# [Record set]

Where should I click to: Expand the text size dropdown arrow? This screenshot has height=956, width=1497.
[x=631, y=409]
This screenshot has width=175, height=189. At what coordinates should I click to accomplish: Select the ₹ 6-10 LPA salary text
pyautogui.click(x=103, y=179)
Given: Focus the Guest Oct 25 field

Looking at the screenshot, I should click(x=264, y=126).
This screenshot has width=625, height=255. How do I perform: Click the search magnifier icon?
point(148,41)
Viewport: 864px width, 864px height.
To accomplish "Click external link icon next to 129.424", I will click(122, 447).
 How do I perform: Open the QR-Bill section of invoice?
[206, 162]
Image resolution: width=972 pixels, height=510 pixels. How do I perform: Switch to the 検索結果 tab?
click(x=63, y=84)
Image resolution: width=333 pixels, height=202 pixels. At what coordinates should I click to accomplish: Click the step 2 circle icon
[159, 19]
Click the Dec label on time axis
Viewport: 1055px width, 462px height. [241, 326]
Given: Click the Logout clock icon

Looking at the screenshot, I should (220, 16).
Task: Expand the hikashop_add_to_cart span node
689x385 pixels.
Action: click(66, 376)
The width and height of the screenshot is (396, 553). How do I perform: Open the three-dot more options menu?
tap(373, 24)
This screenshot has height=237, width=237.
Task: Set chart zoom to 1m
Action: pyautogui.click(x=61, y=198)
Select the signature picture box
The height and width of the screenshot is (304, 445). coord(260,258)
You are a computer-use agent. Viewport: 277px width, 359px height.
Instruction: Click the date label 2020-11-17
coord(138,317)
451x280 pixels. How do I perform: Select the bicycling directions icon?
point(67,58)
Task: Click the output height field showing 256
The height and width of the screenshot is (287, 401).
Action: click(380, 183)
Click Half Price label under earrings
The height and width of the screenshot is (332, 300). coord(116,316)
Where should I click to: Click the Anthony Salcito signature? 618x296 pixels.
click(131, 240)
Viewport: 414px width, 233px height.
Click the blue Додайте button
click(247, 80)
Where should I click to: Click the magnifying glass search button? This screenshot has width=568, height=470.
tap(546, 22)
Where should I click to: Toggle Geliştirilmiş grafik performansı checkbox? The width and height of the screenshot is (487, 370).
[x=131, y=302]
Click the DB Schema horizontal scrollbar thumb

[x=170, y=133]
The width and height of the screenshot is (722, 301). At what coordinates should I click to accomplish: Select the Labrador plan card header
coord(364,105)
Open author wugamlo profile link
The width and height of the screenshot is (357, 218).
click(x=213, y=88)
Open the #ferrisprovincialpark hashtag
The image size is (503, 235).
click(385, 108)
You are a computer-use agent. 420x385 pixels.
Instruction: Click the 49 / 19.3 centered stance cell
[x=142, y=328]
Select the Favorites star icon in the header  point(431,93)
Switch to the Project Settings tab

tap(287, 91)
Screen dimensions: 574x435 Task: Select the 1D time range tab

# [Problem description]
Give every line of the listing again. Keep each one exact.

# [Solved problem]
Where should I click to: Expand the text size dropdown arrow? This screenshot has height=956, width=1497.
[x=631, y=409]
This screenshot has width=175, height=189. At what coordinates should I click to accomplish: Select the ₹ 6-10 LPA salary text
pyautogui.click(x=103, y=179)
Given: Focus the Guest Oct 25 field

Looking at the screenshot, I should click(x=264, y=126).
This screenshot has width=625, height=255. How do I perform: Click the search magnifier icon?
point(148,41)
Viewport: 864px width, 864px height.
To accomplish "Click external link icon next to 129.424", I will click(122, 447).
 How do I perform: Open the QR-Bill section of invoice?
[206, 162]
Image resolution: width=972 pixels, height=510 pixels. How do I perform: Switch to the 検索結果 tab?
click(x=63, y=84)
Image resolution: width=333 pixels, height=202 pixels. At what coordinates should I click to accomplish: Click the step 2 circle icon
[159, 19]
Click the Dec label on time axis
Viewport: 1055px width, 462px height. [241, 326]
Given: Click the Logout clock icon

Looking at the screenshot, I should (220, 16).
Task: Expand the hikashop_add_to_cart span node
689x385 pixels.
Action: click(66, 376)
The width and height of the screenshot is (396, 553). How do I perform: Open the three-dot more options menu?
tap(373, 24)
This screenshot has height=237, width=237.
Task: Set chart zoom to 1m
Action: pyautogui.click(x=61, y=198)
Select the signature picture box
The height and width of the screenshot is (304, 445). coord(260,258)
You are a computer-use agent. Viewport: 277px width, 359px height.
Instruction: Click the date label 2020-11-17
coord(138,317)
451x280 pixels. How do I perform: Select the bicycling directions icon?
point(67,58)
Task: Click the output height field showing 256
The height and width of the screenshot is (287, 401).
Action: click(380, 183)
Click Half Price label under earrings
The height and width of the screenshot is (332, 300). coord(116,316)
Where should I click to: Click the Anthony Salcito signature? 618x296 pixels.
click(131, 240)
Viewport: 414px width, 233px height.
Click the blue Додайте button
click(247, 80)
Where should I click to: Click the magnifying glass search button? This screenshot has width=568, height=470.
tap(546, 22)
Where should I click to: Toggle Geliştirilmiş grafik performansı checkbox? The width and height of the screenshot is (487, 370).
[x=131, y=302]
Click the DB Schema horizontal scrollbar thumb

[x=170, y=133]
The width and height of the screenshot is (722, 301). At what coordinates should I click to accomplish: Select the Labrador plan card header
coord(364,105)
Open author wugamlo profile link
The width and height of the screenshot is (357, 218).
click(x=213, y=88)
Open the #ferrisprovincialpark hashtag
The image size is (503, 235).
click(385, 108)
You are a computer-use agent. 420x385 pixels.
Instruction: Click the 49 / 19.3 centered stance cell
[x=142, y=328]
Select the Favorites star icon in the header  point(431,93)
Switch to the Project Settings tab

tap(287, 91)
Screen dimensions: 574x435 Task: Select the 1D time range tab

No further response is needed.